Separation performance of pristine GO and PGO membranes. (a, b) Permeance and rejection of Na+, Mg2+, Ni2+, and Pb2+ ions through pristine GO (a) and PGO (b) membranes at a transpressure of 0.95 bar. (c, d) Permeance and rejection of pristine GO and PGO membranes with different thicknesses against 0.1 mM NaCl solution, respectively. Pristine GO membrane, 280 ± 10 nm thick; PGO membrane, 250 ± 10 nm thick.

Table 3

Separation of NaCl (1.0 mM) through Layered GO and PGO Membranes with Different Thicknesses at Room Temperature

	pristine GO membranes (280 ± 10 nm)			PGO membranes (250 ± 10 nm)
thickness (nm)	permeances	efficiency	thickness (nm)	permeances	efficiency
280 ± 10	40 ± 2	35 ± 2	250 ± 10	560 ± 5	72 ± 2
550 ± 10	17 ± 3	76 ± 2	520 ± 10	475 ± 5	89 ± 1
890 ± 10	8 ± 2	88 ± 2	800 ± 10	290 ± 5	96 ± 1
1360 ± 10	2 ± 1	97 ± 1	1330 ± 10	120 ± 5	99 ± 1

Conclusions

In summary, we have fabricated a class of layered PGO-based membranes with controlled pores to achieve the desired separation and permeability for several probe molecules.
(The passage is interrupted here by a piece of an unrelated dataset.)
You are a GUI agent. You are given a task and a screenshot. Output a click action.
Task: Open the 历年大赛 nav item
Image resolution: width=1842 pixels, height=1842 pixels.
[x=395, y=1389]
The membranes were prepared by introducing the 6-armed PEO into the surface of the GO nanosheets using the simple amidation process. The newly developed 250 nm-thick layered PGO membrane showed remarkably high rejection (>90%) for several ions and molecules. Besides this, the layered PGO membrane also showed good separation (>70%) for small ions such as NaCl, MgCl2, Pb(NO3)2, and Ni(NO3)2 salts. In addition, such membranes are very stable under different conditions compared to pristine GO and reported membranes. We hope these membranes will have a bright future in many potential applications in biomedical and pharmaceutical separation processes, including blood purification, plasma separation, and blood oxygenation, and a wide range of nanofiltration applications.